_Testo fornito_
Il capro espiatorio è esemplificazione dei mali che affliggono una particolare comunità, ma nello stesso tempo è punto di aggregazione dei conflitti e quindi purificatore (salvatore) del gruppo che ne decreta il sacrificio. È evidente il carattere sacrale di questo processo che manifesta un profilo relazionale ambivalente, laddove è presente la pulsione di allontanamento – tramite l’uccisione sacrificale – ma nello stesso tempo di incorporazione, seppur simbolica, del diverso.
Possiamo notare che quanto più chiuso è
il gruppo, e conseguentemente forte il concetto di identità, tanto più
facilmente si realizza questo rituale.
Nel
Medioevo l’animale era il segno che permetteva il complesso di operazioni
purificatorie necessarie per far parte della comunità cristiana; il timore
dell’animalità era fondato sulla paura di uscire dall’umanità, cioè di
contaminarsi ossia di entrare in un territorio ibrido. Sono di questo periodo
le più interessanti trattazioni di metamorfosi in animale, rischio a cui andavano
incontro coloro che volontariamente o accidentalmente si trovavano in una
particolare situazione di isolamento dalla comunità.
Andare a
vivere in un bosco, rimanere per lungo tempo solo con animali, trovarsi nella
foresta in una notte di luna piena... sono alcune delle più consuete
spiegazioni al fenomeno della trasformazione in animale, presente nei miti dei
miti dei lupi mannari, degli uomini silvestri, delle donne orso. Licantropia,
vampirismo ecc. sono altrettante manifestazioni di questa concezione di animale
come inquietante oggetto alla deriva, minaccia in grado di frastornare l’uomo e
di fargli perdere le sue caratteristiche spirituali.

_Materiale di riferimento_
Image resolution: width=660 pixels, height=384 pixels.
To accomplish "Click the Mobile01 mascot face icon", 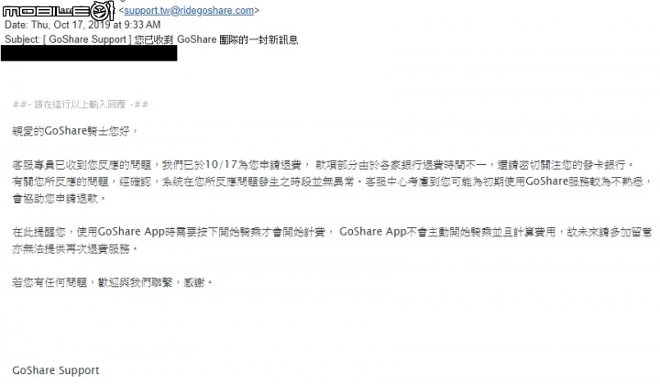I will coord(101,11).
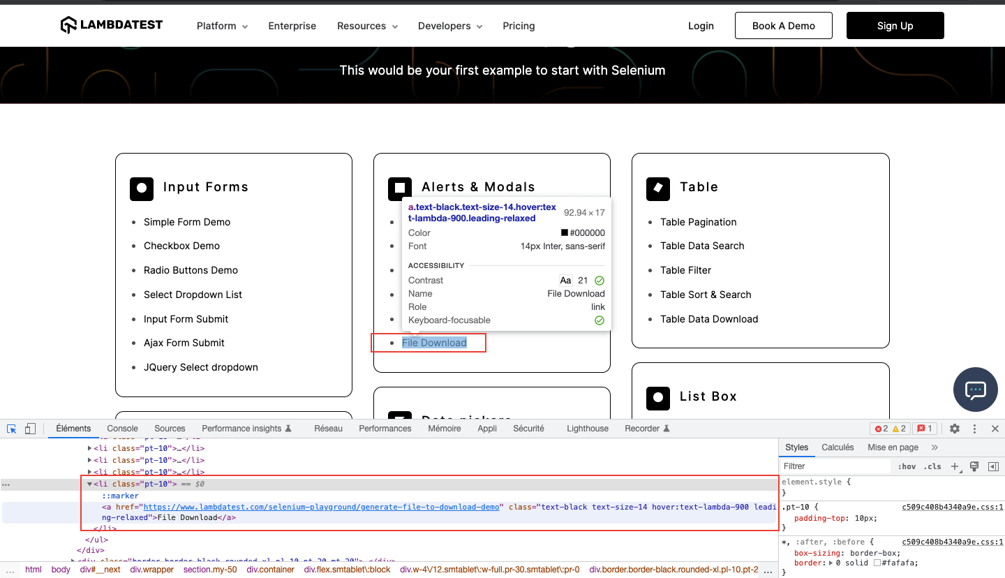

---

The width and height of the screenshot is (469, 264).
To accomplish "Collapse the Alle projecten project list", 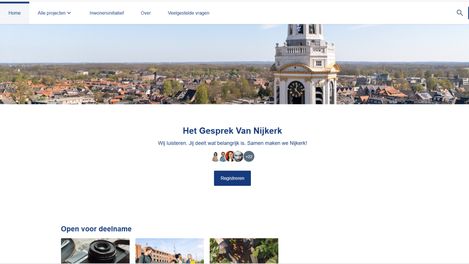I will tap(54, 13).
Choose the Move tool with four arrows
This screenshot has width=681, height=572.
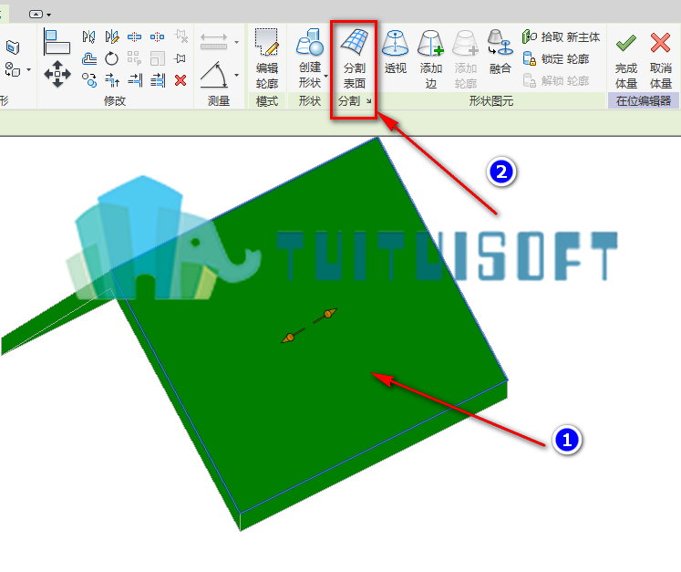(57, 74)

--

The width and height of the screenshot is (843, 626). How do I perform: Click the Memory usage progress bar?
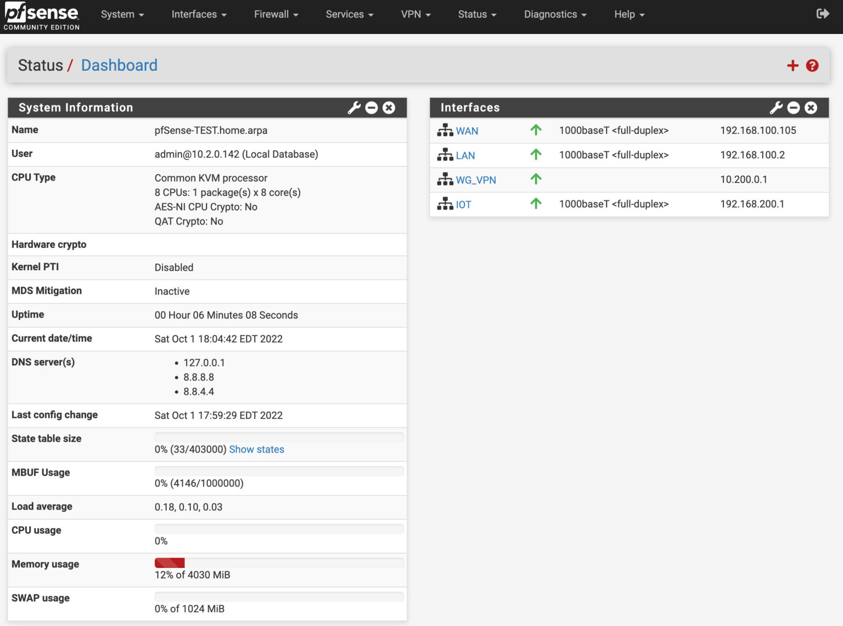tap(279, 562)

_Consegna_
Indica su che cosa era fondato nel Medioevo il timore dell'animalità, secondo il testo fornito. I record non hanno alcun rapporto con il testo fornito.

_Soluzione scritta_
Sulla paura di uscire dall'umanità, cioè di contaminarsi ossia di entrare in un territorio ibrido.